Three of the Rocket-Ship-looking craft were cruising slowly over the sea. One slowed and stopped, then began nosing at the downed, burning wreck. A burst of pink flame and fragments showered the water; something inside the crash had exploded.
I stood on my beach, in front of my observatory. I waved. “Go away,” I called to the machines. Two of them kept coming.
“Radio, do they speak a language? Can you translate for me?”
“Owen was assured he could speak to them and be understood, translated by the helpful Green Radio.”
What to say…I didn’t have a fiery speech ready. “Okay, please translate the following.” I cleared my throat and said as loudly and clearly as I could: “We don’t abduct people, guys. And the ones I brought home are now under my protection. Hit the road, Jack.”
The two machines were getting closer. The Radio made a series of ghastly gargling and whistling noises, all using that Announcer voice. The invaders kept up their stately approach. They dropped a little in altitude, and were cruising just above the water surface. A sound came from them like perpetually tearing cloth. Engines?
Magic engines. Everything here was magic and I had no idea how magic worked.
No response to my announcement., just the continuing approach. They were loud, and emitted a lot of heat. A strong aroma of cinnamon was carried by the wind.
Schmendrick took fifty damn years from my life by scrambling up my leg, along my back and perching on my shoulder.

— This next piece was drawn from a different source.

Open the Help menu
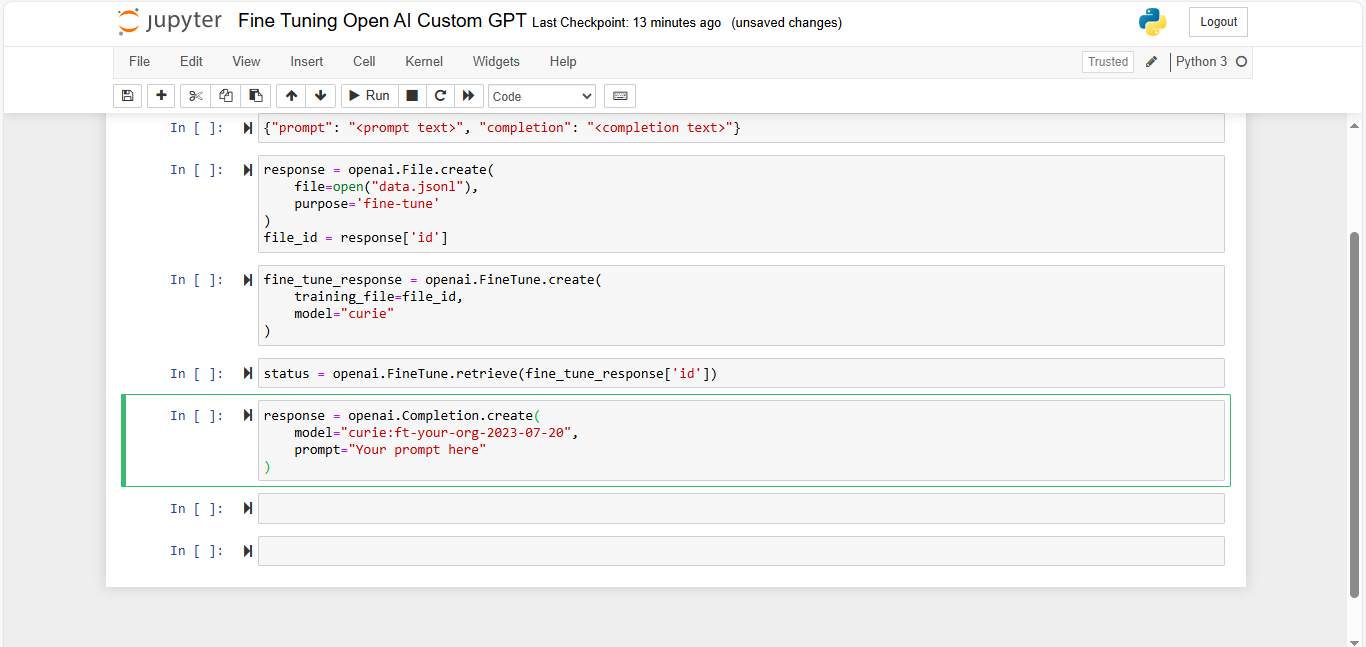Screen dimensions: 1366x647 [562, 61]
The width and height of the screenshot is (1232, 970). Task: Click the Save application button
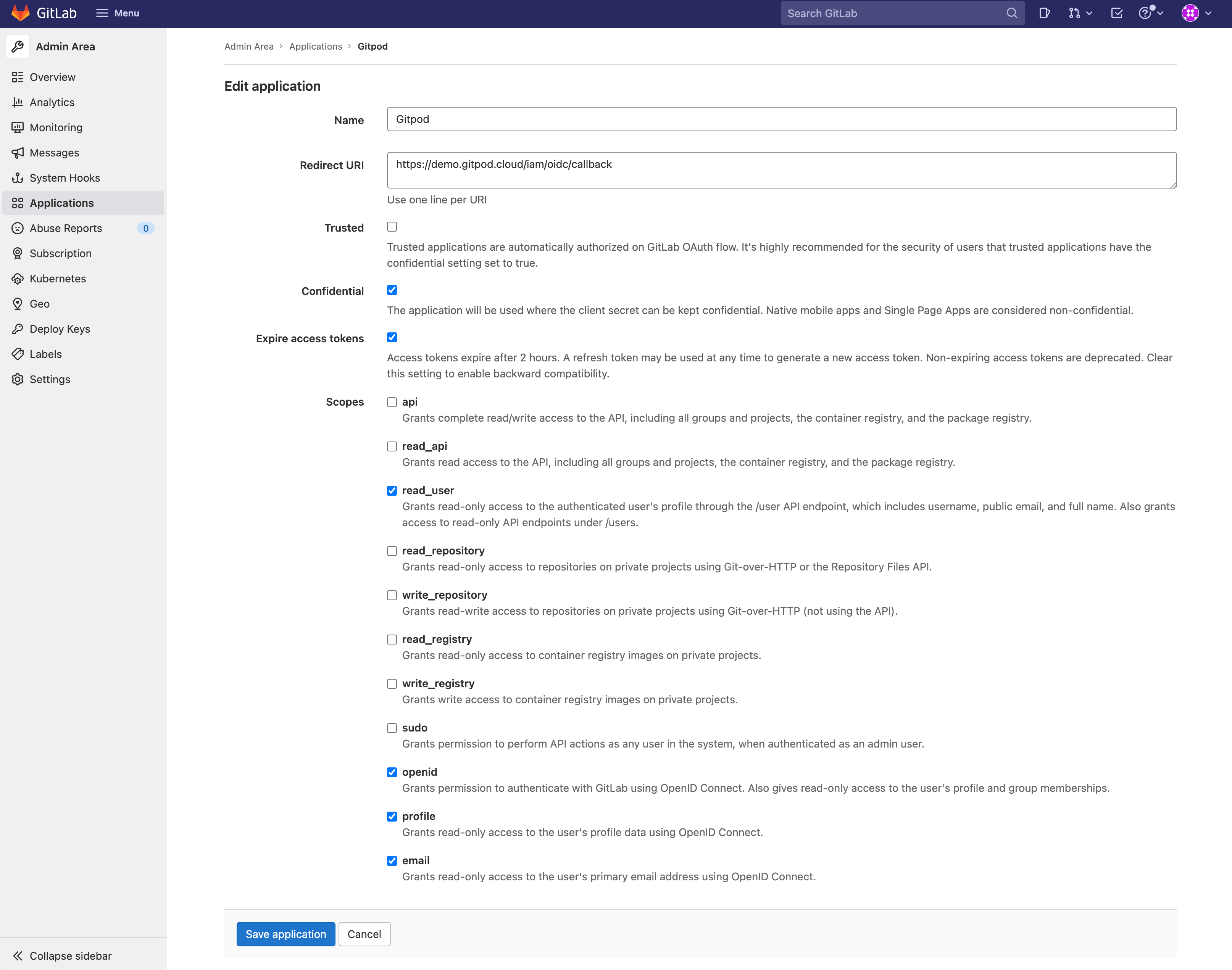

“Jesus Schmendrick, you scared the crap outta me–” And the Radio translated it, of course, so the Conclave ships could understand.
Schmendrick was snarling, ears back. “Kill more monster,” she said. The Radio helpfully fed her threat to the Conclave ships. It didn’t stop them.
The vessels were close enough to land. I didn’t back away. Schmendrick stayed on my shoulder, a vicous pirate parrot, claws digging but not breaking the skin. We watched as ornate landing gear, three for each vessel, slowly unfurled from the undersides of the things with jets of steam.
“Last chance,” I said. The Radio translated, horribly, with gargling and spitting.
Schmendrick starting winding up one of her destruction word things; I could tell. That bonus content purple swirled around us, setting my hair to standing on end. Her fangs were out. She hissed and screamed in her language.
Nothing happened. The invaders weren’t wreathed in explosive flame, as I’d seen with Schmendrick’s magic over by the wreck. Nothing. She looked confused. Ears up, fangs put away. She looked at me in doggy dinosaur dismay.
“Fill her in, Radio.”
“Security measures allowed no external cantrip, augur, enchantment or curse,” It said. “No magic aside from what the Steward permitted.”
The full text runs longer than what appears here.